[Extracted data entries]
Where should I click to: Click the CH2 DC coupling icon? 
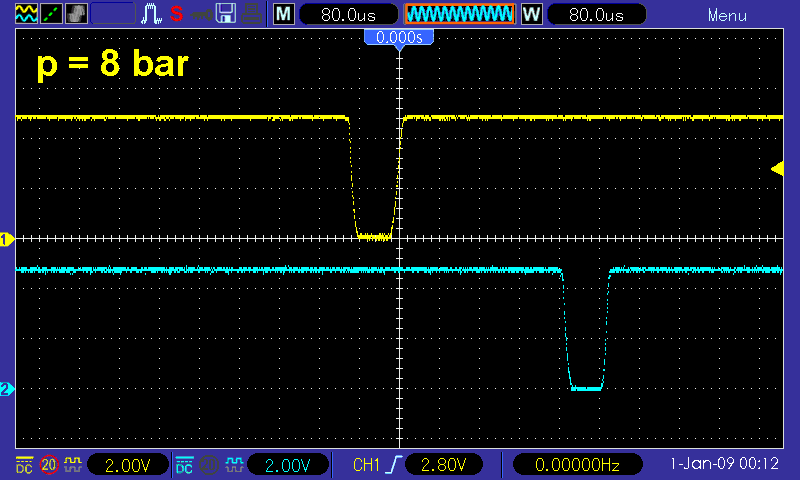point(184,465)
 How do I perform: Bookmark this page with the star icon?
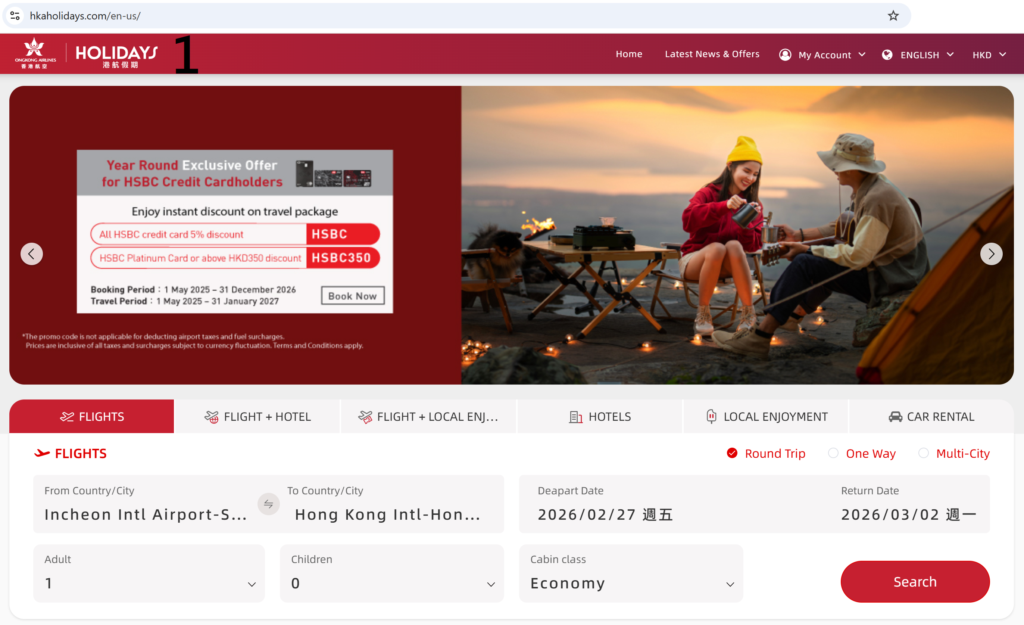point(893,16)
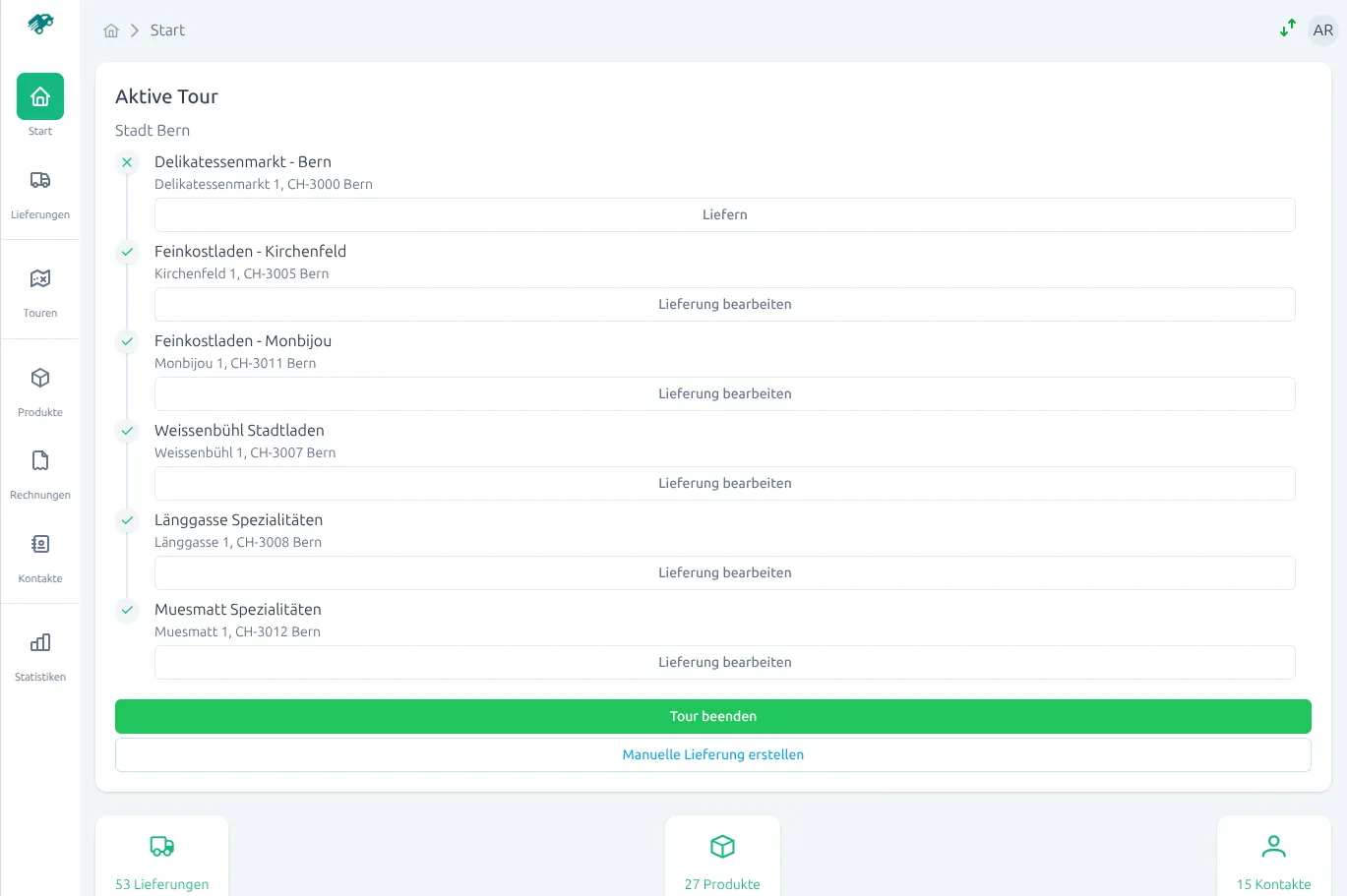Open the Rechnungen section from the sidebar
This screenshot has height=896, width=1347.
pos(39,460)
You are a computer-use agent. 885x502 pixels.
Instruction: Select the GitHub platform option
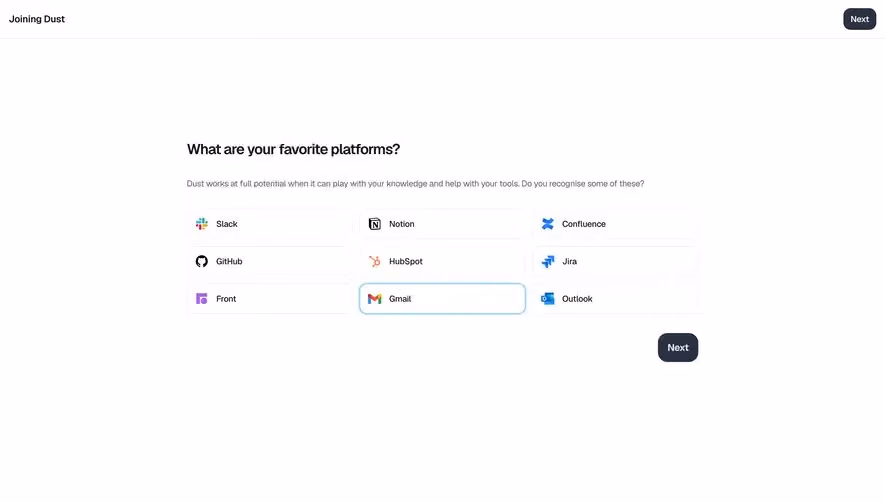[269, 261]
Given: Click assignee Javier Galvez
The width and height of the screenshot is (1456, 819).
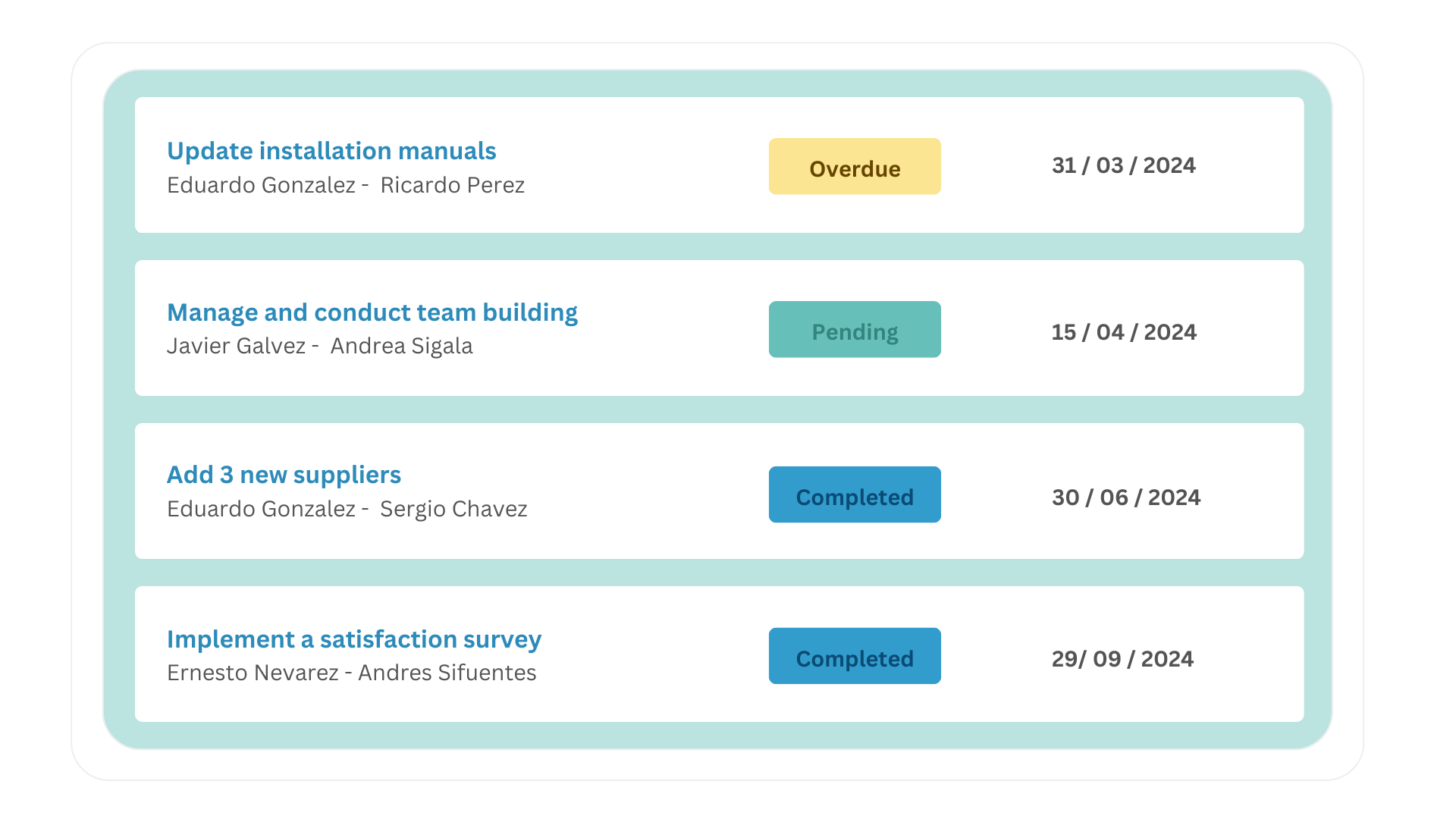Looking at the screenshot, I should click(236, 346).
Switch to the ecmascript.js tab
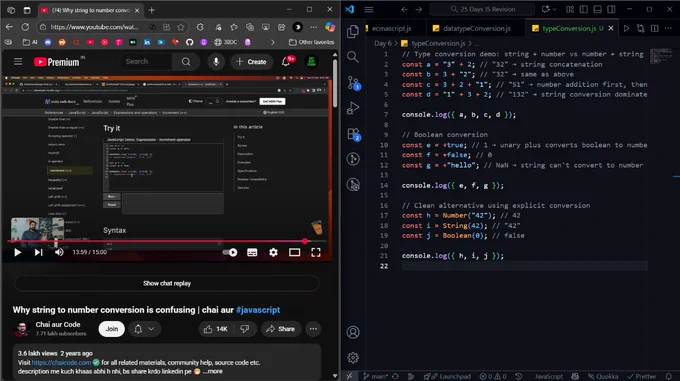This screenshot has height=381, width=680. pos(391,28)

[What to produce]
Repeat each line of the records exactly, dropping the pictures.

[Answer]
Where should I click to: Click the CH2 DC coupling icon? 
point(184,465)
 How do I perform: Bookmark this page with the star icon?
point(893,16)
Open the Rechnungen section from the sidebar
This screenshot has height=896, width=1347.
pos(39,460)
You are a computer-use agent. 885x502 pixels.
Instruction: Select the GitHub platform option
[269, 261]
Given: Click assignee Javier Galvez
The width and height of the screenshot is (1456, 819).
Looking at the screenshot, I should click(236, 346).
Switch to the ecmascript.js tab
This screenshot has height=381, width=680. pos(391,28)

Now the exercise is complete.